In the wart-hog (see Phacochoerus aethiopicus, Fig. 67) the tusks in the upper jaw of the male curve upwards during the prime of life, and from being pointed serve as formidable weapons. The tusks in the lower jaw are sharper than those in the upper, but from their shortness it seems hardly possible that they can be used as weapons of attack. They must, however, greatly strengthen those in the upper jaw, from being ground so as to fit closely against their bases. Neither the upper nor the lower tusks appear to have been specially modified to act as guards, though no doubt they are to a certain extent used for this purpose. But the wart-hog is not destitute of other special means of protection, for it has, on each side of the face, beneath the eyes, a rather stiff, yet flexible, cartilaginous, oblong pad (Fig. 67), which projects two or three inches outwards; and it appeared to Mr. Bartlett and myself, when viewing the living animal, that these pads, when struck from beneath by the tusks of an opponent, would be turned upwards, and would thus admirably protect the somewhat prominent eyes. I may add, on the authority of Mr. Bartlett, that these boars when fighting stand directly face to face.
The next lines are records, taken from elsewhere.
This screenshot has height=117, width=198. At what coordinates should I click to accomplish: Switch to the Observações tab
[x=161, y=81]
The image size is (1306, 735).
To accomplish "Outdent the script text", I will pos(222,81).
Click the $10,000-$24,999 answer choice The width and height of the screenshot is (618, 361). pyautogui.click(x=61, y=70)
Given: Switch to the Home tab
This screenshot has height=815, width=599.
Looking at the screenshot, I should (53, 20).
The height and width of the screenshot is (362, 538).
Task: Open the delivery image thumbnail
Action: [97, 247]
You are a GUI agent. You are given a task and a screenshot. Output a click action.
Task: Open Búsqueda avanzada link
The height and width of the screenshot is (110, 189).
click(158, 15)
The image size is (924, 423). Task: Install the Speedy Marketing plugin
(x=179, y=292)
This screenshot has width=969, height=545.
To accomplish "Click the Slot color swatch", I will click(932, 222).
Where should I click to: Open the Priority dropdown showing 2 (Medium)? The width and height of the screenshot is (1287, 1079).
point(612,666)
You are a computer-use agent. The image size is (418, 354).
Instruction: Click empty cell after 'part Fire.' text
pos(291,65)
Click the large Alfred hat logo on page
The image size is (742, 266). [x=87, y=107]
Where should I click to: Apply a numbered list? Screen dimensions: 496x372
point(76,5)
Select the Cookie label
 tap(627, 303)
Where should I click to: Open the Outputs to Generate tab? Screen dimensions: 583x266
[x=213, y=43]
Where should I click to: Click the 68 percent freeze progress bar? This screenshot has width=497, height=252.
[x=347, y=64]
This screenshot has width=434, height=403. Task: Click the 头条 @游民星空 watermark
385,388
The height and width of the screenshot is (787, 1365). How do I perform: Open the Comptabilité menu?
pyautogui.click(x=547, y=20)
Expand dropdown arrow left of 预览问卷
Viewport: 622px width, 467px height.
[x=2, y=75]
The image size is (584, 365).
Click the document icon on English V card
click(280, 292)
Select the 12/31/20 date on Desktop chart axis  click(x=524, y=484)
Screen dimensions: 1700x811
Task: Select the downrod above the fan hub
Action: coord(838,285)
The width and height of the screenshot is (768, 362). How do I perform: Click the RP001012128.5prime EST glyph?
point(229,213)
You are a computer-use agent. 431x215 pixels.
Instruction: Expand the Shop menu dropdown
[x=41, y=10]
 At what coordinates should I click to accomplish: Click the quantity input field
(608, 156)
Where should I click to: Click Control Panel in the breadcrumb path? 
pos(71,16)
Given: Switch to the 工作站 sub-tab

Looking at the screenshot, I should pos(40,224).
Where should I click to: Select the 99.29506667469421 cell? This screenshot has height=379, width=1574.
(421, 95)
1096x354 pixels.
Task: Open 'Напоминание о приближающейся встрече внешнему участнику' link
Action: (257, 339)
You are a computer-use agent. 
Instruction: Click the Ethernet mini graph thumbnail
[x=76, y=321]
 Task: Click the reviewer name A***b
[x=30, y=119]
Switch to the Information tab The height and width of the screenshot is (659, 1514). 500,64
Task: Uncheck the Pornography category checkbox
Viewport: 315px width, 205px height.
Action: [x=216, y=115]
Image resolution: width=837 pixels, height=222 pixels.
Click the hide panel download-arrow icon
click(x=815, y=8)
Lastly, the African river-hog (Potomochoerus penicillatus) has a hard cartilaginous knob on each side of the face beneath the eyes, which answers to the flexible pad of the wart-hog; it has also two bony prominences on the upper jaw above the nostrils. A boar of this species in the Zoological Gardens recently broke into the cage of the wart-hog. They fought all night long, and were found in the morning much exhausted, but not seriously wounded. It is a significant fact, as shewing the purposes of the above- described projections and excrescences, that these were covered with blood, and were scored and abraded in an extraordinary manner.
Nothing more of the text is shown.